Largely, it’s a cultural issue. For example, at a 2016 event hosted by this editor, cofounder and CEO Peter Szulczewski talked about having to educate Chinese merchants about American customers’ expectations. “It’s true that consumer expectations in China are very different,” Szulczewski explained at the time. “Like, if you order a red sweater and you get a blue one, [shoppers are] like, ‘Eh, next time.’ So we have a lot of merchants that have only sold to Chinese consumers and we have to educate them that it’s not okay to ship a blue sweater because you don’t have any red sweaters in stock.”

Wish has been working to close the gap, as well as to tackle outright fraud on the platform. Just one of many moves has involved hiring a former community manager at Facebook as its own director of community engagement, a task that reportedly involves organizing Wish users to weed out bad apples. But Wish has surely lost plenty of shoppers burned by shopping experiences along the way.

In the meantime, plenty of public market investors will be watching and waiting. So will the venture capitalists who have provided the company with $2.1 billion in funding over the years, including Formation 8, Third Point Ventures, GGV Capital, Raptor Group, Legend Capital, IDG Capital, DST Global, 8VC, 137 Ventures and Vika Ventures.

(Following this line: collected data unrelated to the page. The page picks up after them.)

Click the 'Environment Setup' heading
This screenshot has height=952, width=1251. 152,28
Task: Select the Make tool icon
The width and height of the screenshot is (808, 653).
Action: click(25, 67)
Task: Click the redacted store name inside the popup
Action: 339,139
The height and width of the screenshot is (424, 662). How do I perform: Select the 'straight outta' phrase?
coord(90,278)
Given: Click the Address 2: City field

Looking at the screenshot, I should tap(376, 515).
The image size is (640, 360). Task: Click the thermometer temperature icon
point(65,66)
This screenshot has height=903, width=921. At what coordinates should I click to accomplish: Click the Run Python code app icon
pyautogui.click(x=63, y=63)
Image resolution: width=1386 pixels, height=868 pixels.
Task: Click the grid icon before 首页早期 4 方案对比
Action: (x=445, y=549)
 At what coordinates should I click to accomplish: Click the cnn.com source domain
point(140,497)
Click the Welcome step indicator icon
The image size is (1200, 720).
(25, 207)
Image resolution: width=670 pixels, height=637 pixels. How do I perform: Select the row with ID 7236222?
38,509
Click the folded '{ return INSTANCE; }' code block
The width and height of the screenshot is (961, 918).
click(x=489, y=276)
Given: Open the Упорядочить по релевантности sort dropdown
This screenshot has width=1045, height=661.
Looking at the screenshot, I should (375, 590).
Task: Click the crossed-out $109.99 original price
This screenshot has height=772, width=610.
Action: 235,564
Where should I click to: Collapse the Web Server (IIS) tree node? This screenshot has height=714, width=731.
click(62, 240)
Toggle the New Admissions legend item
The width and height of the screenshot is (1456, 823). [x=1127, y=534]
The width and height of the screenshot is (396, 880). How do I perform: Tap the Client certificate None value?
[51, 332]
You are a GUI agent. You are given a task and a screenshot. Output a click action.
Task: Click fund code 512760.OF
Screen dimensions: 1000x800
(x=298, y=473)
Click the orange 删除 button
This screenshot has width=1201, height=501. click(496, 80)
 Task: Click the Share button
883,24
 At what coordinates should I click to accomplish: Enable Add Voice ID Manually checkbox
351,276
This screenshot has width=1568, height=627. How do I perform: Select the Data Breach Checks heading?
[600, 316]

For her part, Anna Palmer of Boston-based Flybridge Capital Partners — who does not have a stake in Wish but who is focused very much on so-called commerce 3.0 — thinks that Wish “serves a different use case and a different customer need” than the Amazon shopper.

“If you look at the strong retail performance of the off-price and discount market —  think of retailers like Dollar General and Dollar Tree — it bodes well for the continued growth of Wish,” she says, “especially since the discount market has been a tough one to bring online because of the additional logistics costs involved.”